* _Task data_:

----------------

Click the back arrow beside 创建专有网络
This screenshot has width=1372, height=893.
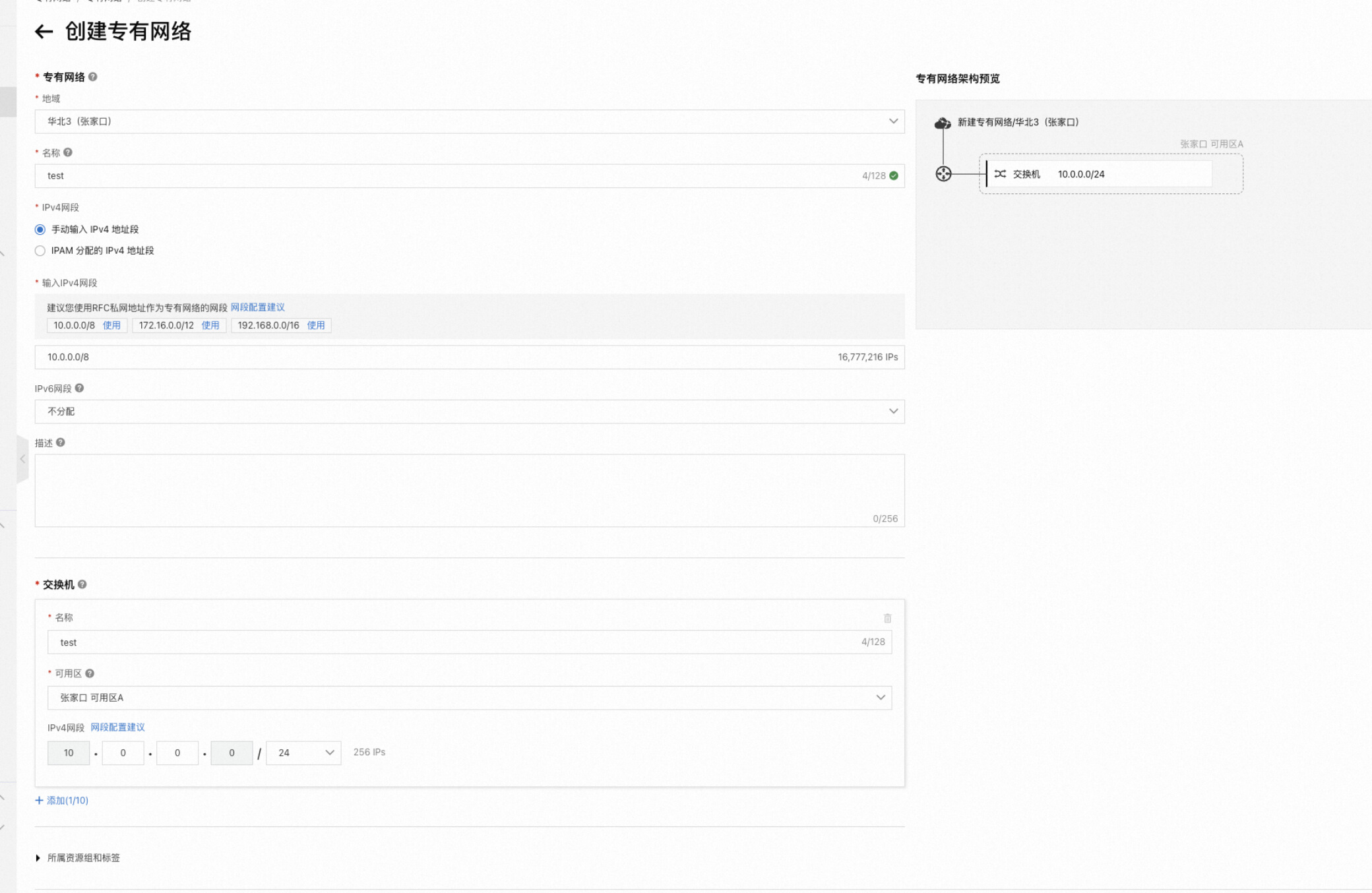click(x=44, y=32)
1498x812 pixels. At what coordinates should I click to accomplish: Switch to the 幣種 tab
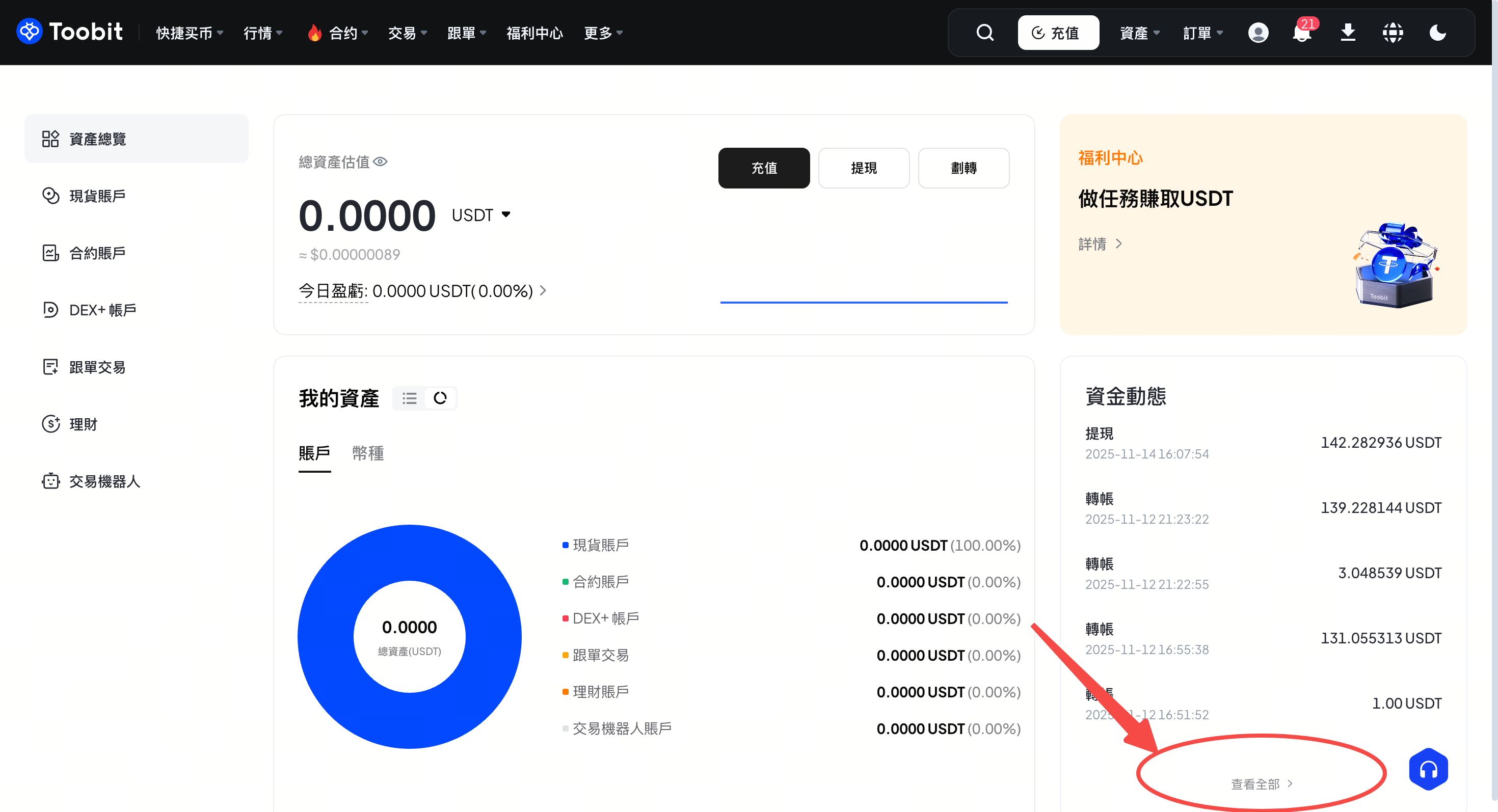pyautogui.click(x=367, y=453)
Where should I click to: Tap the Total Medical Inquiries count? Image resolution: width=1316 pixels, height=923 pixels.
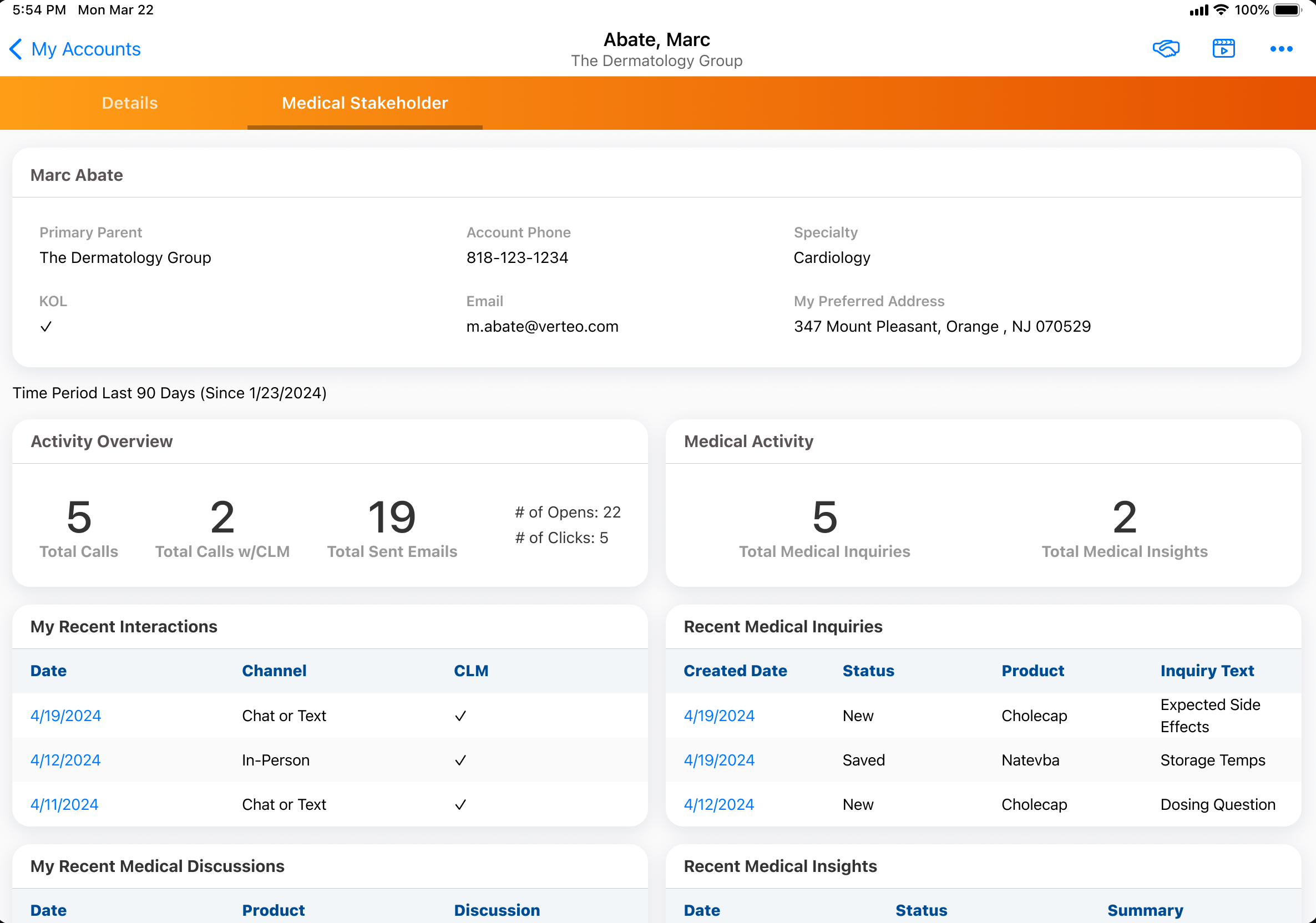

----------------

* _Problem description_: Line by line and exactly, reproduce the span from the line with "This screenshot has width=1372, height=893." through the end of the data above, both ends included, with pictures left out.

* _Exercise solution_:
This screenshot has width=1372, height=893.
click(x=44, y=32)
1498x812 pixels. At what coordinates should I click to accomplish: Switch to the 幣種 tab
pyautogui.click(x=367, y=453)
Where should I click to: Tap the Total Medical Inquiries count? Image resolution: width=1316 pixels, height=923 pixels.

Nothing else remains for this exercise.